What conclusion should you draw? The voltage rating tells only part of the story. This is true whether it's an "old" meter rated at 750VAC/1000VDC (with no CAT rating) or a "new" IEC 61010 CAT II-1000V meter. For transient protection, neither one is as robust as a CAT III-600V meter! That's why it's critical you look first at the CAT rating, and then at the voltage rating.

The newer "dual-rated" meters have alleviated some of this confusion. As Table 3 on page PQ28 shows, the dual-rated CAT III-600V/CAT II-1000V meter must meet the most demanding specs of either rating. It must pass the 2 ohm test source/6000V transient of the CAT III meter, but it must also have the 1000V fuse and higher creepage (surface spacing) of the CAT II-1000V meter. Most importantly, if you've never heard of categories, and then select your meter based only on the higher CAT II voltage rating, you still get a meter with protection for a CAT III environment.

What CAT and voltage rating do you need? Do you work on three-phase motors? Do you work on motor controls or soft-starts or variable speed drives? Do you work on 277V single-phase lighting circuits? Do you work in distribution panel boards? If you answer yes to any of the above, you're in a CAT III environment. These kinds of circuits could have enough energy to cause the fireball discussed earlier. Do you want to use a CAT II or CAT I meter in a CAT III environment? Not if you want to be safe. How can you tell? The IEC 61010 meter should have CAT/voltage markings around the input terminals.

For now, the IEC does not define CAT IV specifications, except for current clamps. Thus, for multimeters, CAT III is the highest applicable standard. Clampmeters that measure both current and voltage are CAT III, even if the current clamp portion meets CAT IV.

____________________

§ EXERCISE SET
1. In the passage on meter safety ratings, what should an IEC 61010 meter have around its input terminals?
2. Please list every kind of equipment or circuit that the passage on meter safety ratings says places you in a CAT III environment.
3. Translate this sentence from the passage on meter safety ratings into Spanish: "Thus, for multimeters, CAT III is the highest applicable standard."
The material after the passage on meter safety ratings isn't needed for any of this.

§ DATA LINES
____________________

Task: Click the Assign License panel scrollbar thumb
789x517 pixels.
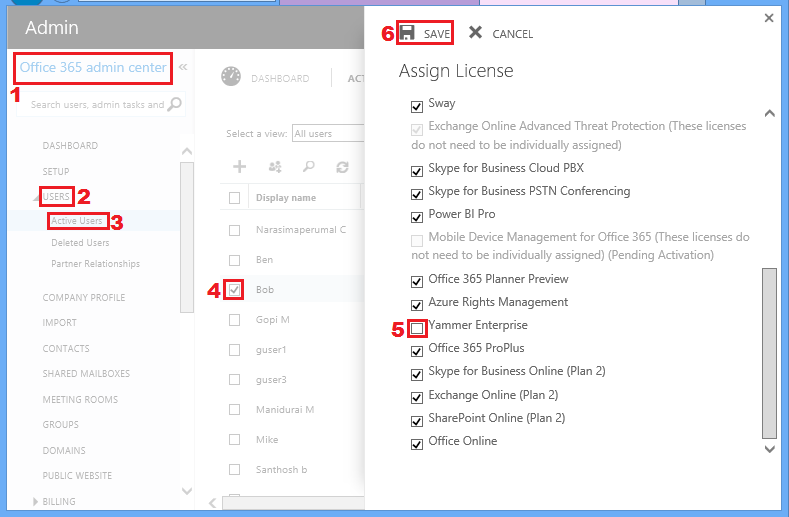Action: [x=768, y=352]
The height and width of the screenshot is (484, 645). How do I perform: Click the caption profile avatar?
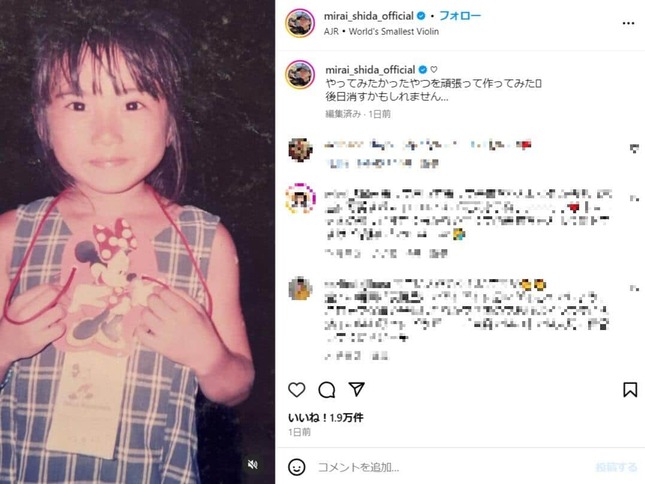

____________________

§ RESPONSES IN ORDER
1. CAT/voltage markings.

2.
- Three-phase motors
- Motor controls
- Soft-starts
- Variable speed drives
- 277V single-phase lighting circuits
- Distribution panel boards

3. Por lo tanto, para los multímetros, CAT III es la norma aplicable más alta.